Während der Fahrt baute sich die Wut auf ihn abermals auf. Was bildete er sich ein, am Anfang der Woche den Gutmenschen zu spielen?
„Ihr Sohn …“, äffte ich die Schwester laut nach. „Dass ich nicht lache …“
Mit quietschenden Reifen fuhr ich in die Garage. Mit Wucht stieß ich die Wagentür hinter mir zu. Mir war egal, ob die Nachbarn etwas von meiner schlechten Laune mitbekamen. Der Abend war gelaufen …

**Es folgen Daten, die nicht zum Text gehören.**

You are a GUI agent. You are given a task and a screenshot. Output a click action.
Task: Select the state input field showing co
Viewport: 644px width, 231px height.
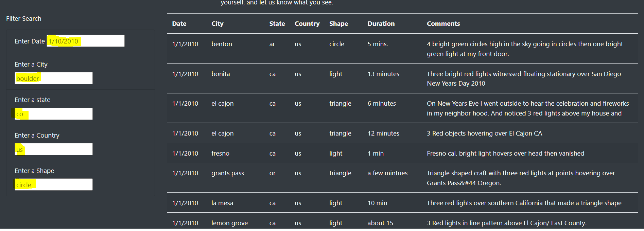point(54,114)
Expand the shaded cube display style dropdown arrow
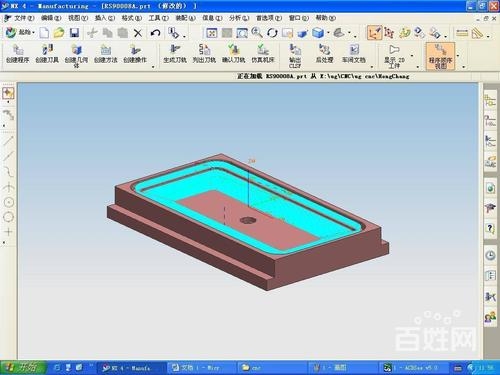The width and height of the screenshot is (500, 375). point(328,33)
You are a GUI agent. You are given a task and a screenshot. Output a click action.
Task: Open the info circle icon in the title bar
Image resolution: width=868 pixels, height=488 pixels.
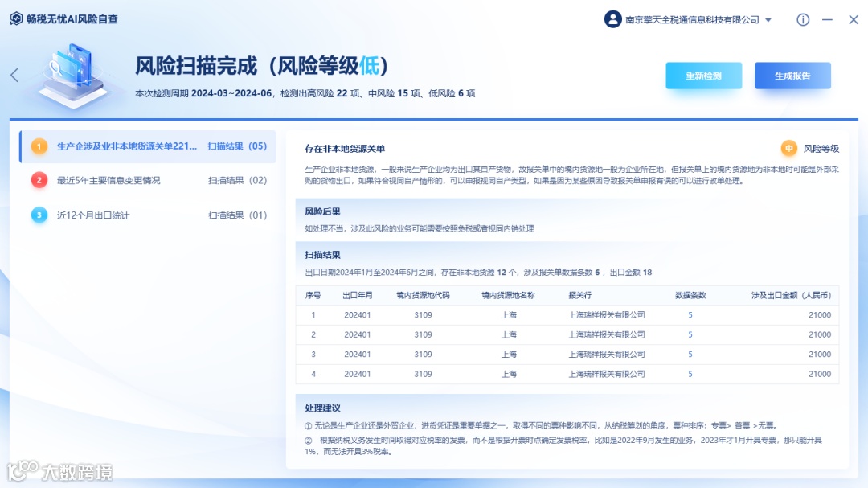803,20
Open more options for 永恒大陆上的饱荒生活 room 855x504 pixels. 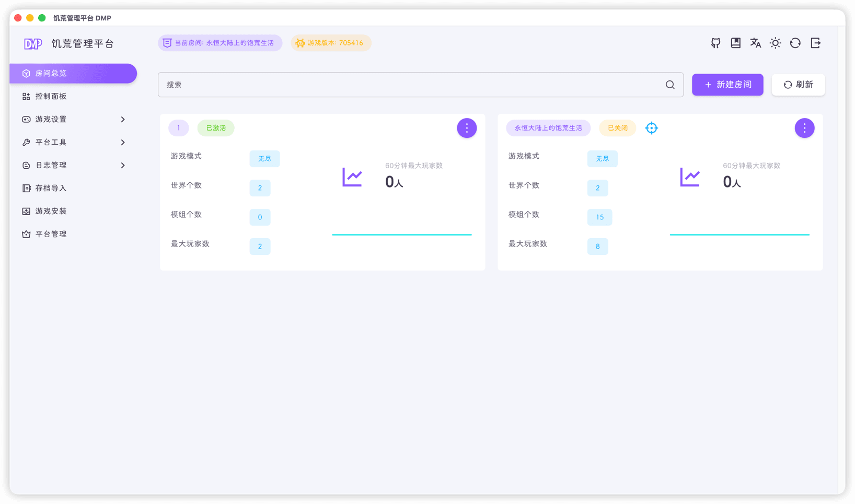804,128
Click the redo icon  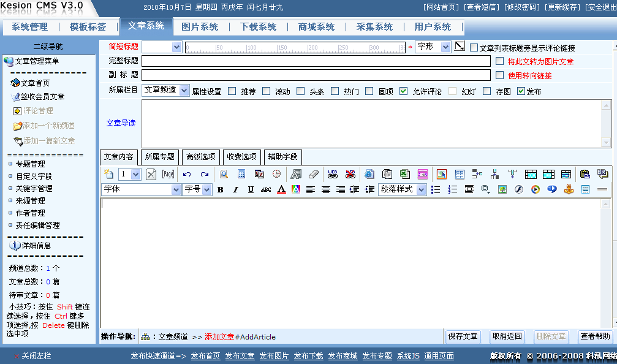[203, 173]
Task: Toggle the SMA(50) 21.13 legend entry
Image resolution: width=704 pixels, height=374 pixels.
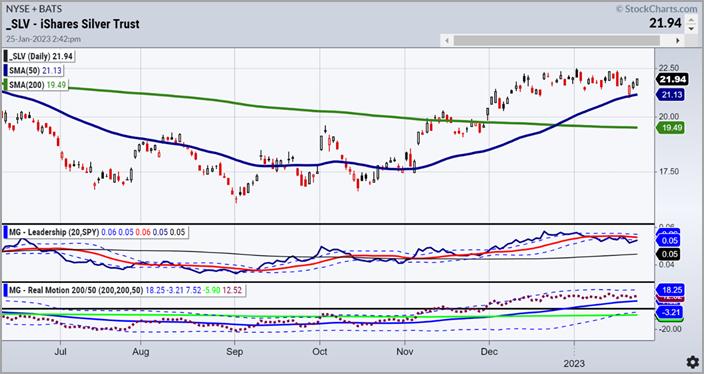Action: [33, 70]
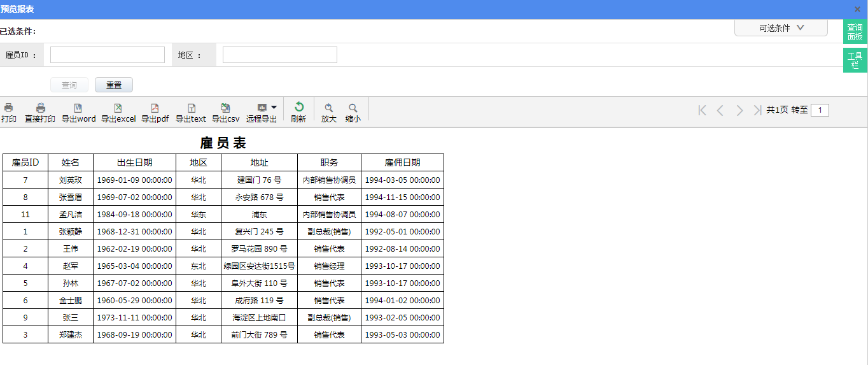This screenshot has height=365, width=868.
Task: Click the 直接打印 direct print icon
Action: [40, 108]
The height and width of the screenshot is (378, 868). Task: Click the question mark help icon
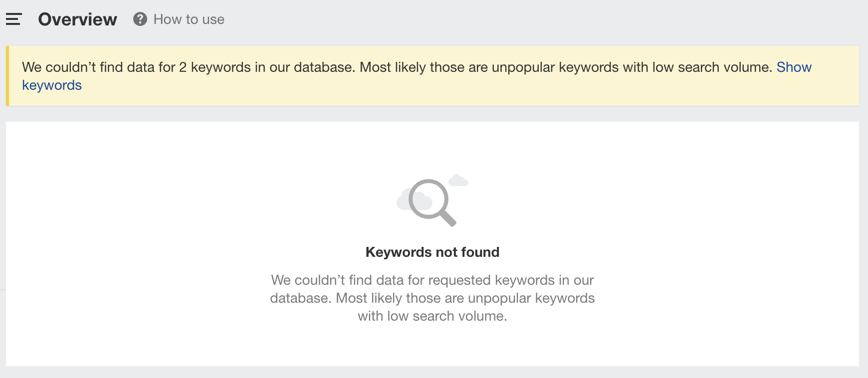coord(140,19)

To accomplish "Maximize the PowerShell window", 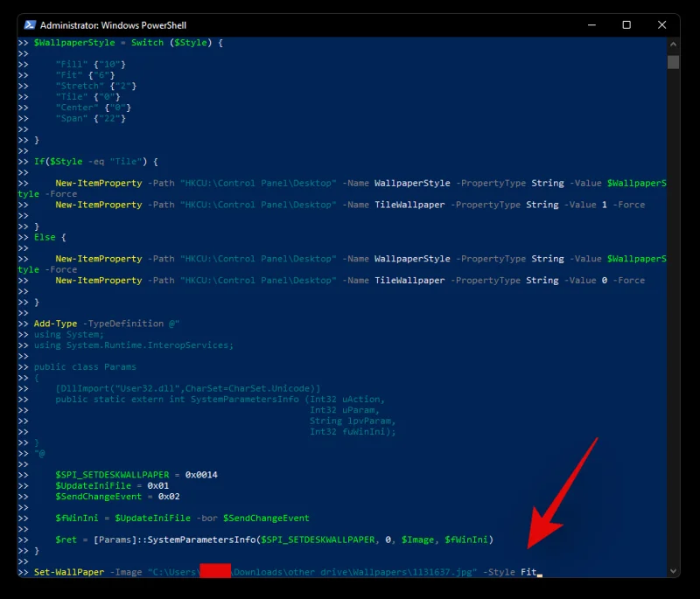I will [627, 25].
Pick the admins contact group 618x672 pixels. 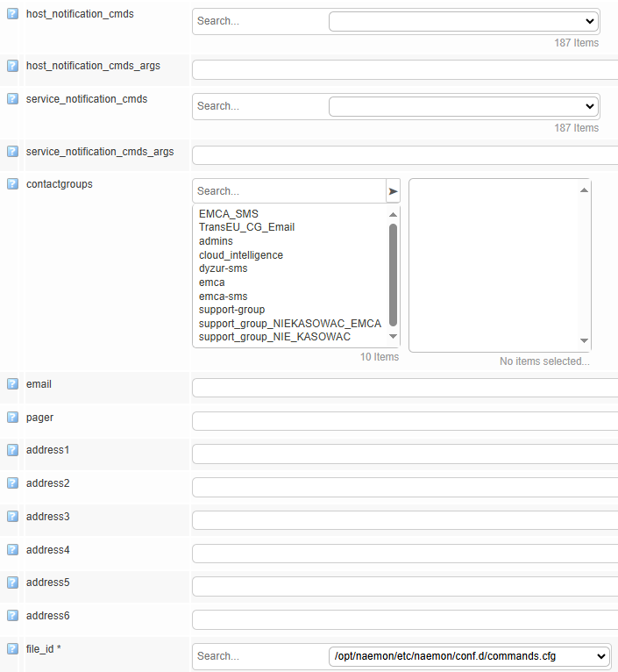[216, 241]
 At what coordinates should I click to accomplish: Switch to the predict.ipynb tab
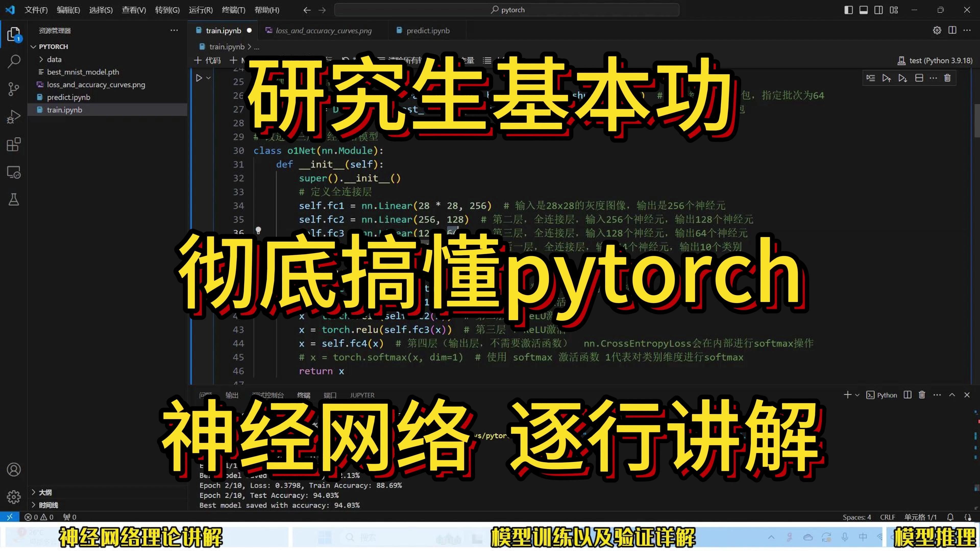click(428, 30)
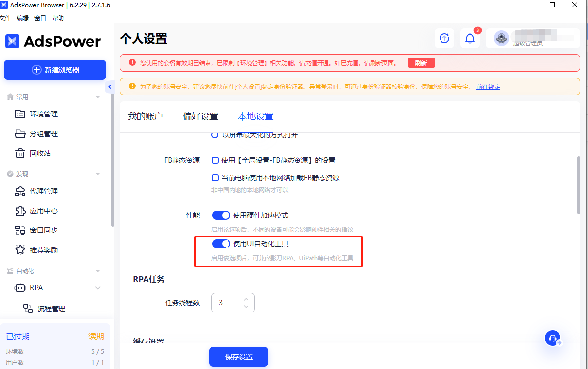This screenshot has height=369, width=588.
Task: Click the notification bell icon
Action: [x=470, y=38]
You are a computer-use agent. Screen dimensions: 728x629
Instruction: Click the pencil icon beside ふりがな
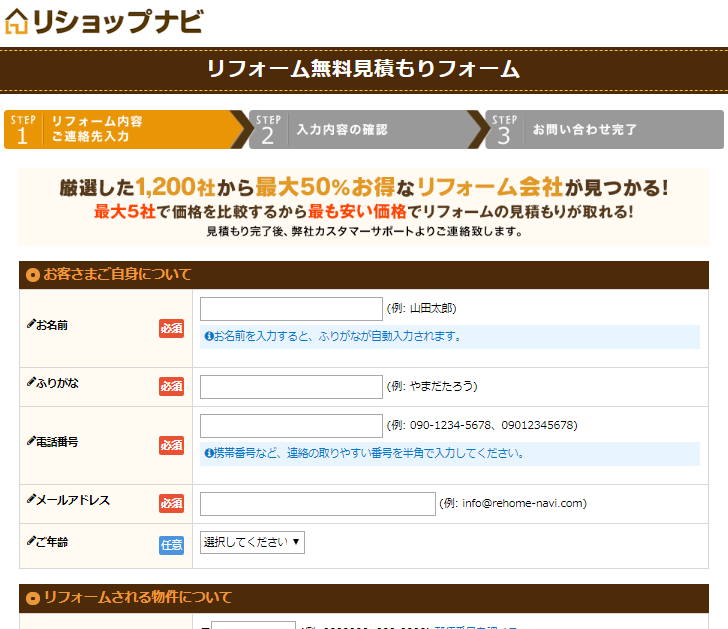[31, 383]
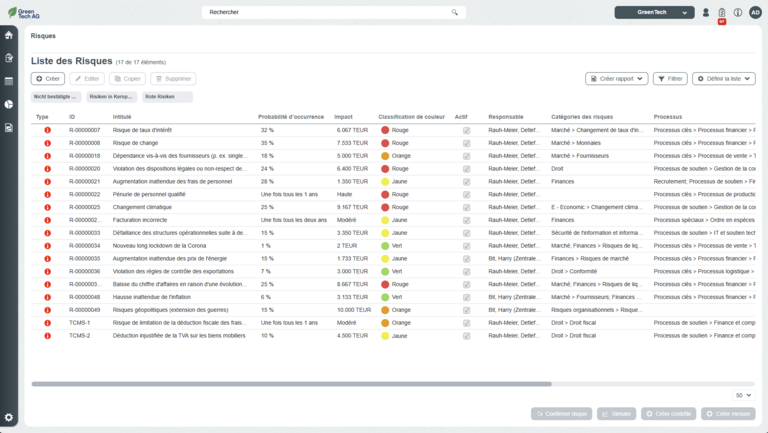
Task: Click the Créer button
Action: coord(48,78)
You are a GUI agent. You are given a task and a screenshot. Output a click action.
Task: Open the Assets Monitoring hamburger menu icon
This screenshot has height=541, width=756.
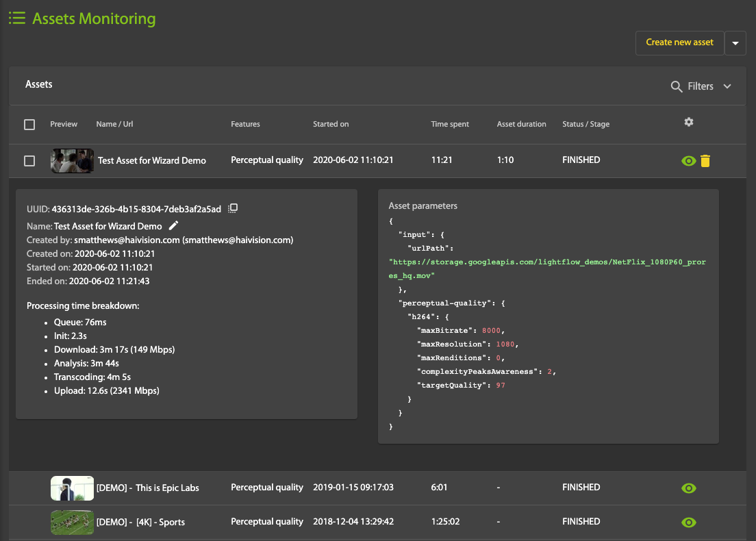16,18
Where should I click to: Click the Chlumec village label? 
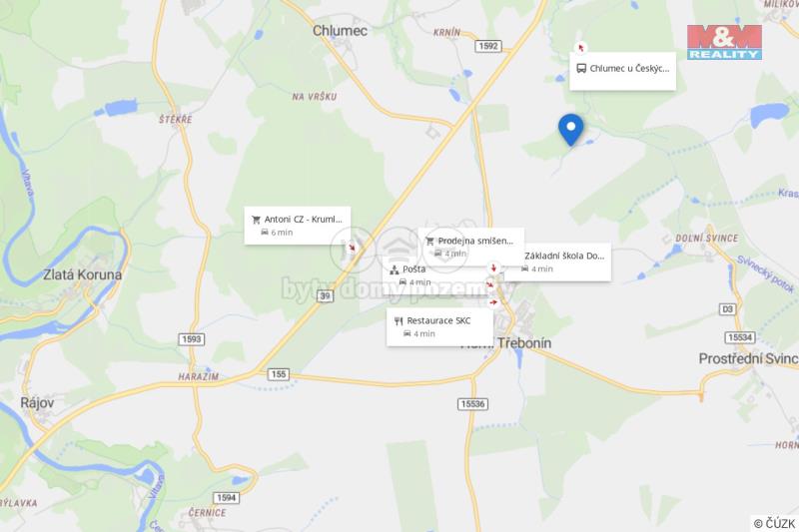click(340, 31)
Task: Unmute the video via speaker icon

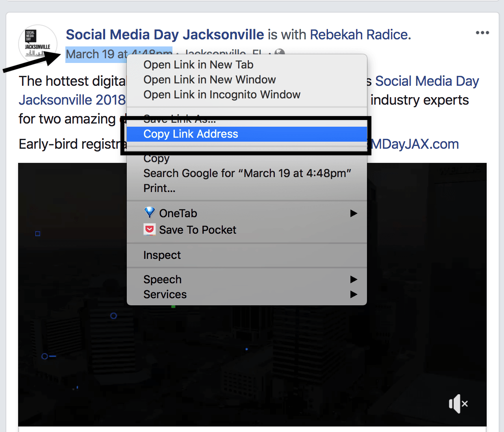Action: pyautogui.click(x=458, y=403)

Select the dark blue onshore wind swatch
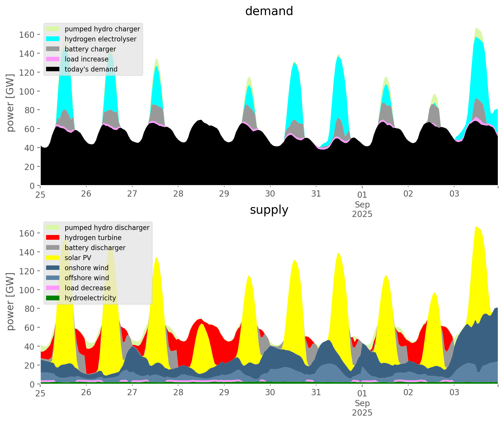(53, 268)
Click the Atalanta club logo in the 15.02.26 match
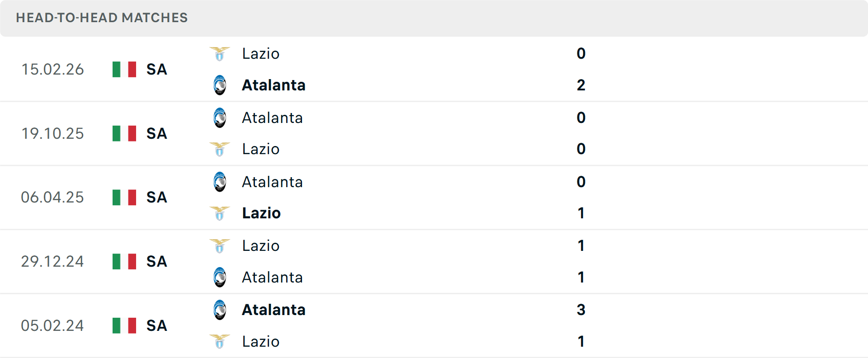Image resolution: width=868 pixels, height=358 pixels. [x=220, y=85]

In der Küche sah ich auf die Lebensmittel, die in meiner Abwesenheit an Glanz verloren hatten. Am liebsten hätte ich die Pfanne mit dem Fleisch durch die Küche geschmissen, aber das wäre eine Sauerei geworden. Da ich jedoch nicht wusste, wohin mit meinem Zorn, machte ich dort weiter, wo ich vor wenigen Stunden aufgehört hatte. Ich packte das Küchenmesser und stach es in die Tomaten. Hektisch und grob schnitt ich das Gemüse in Scheiben und stellte mir vor, dass es François’ Körper wäre, den ich zerteilte.
*
Am nächsten Tag sah die Welt schon anders aus. Nachdem ich in der Praxis ein paar Kunden abgefertigt und den restlichen Arbeitstag meinen Angestellten überlassen hatte, holte ich Robert aus dem Krankenhaus ab.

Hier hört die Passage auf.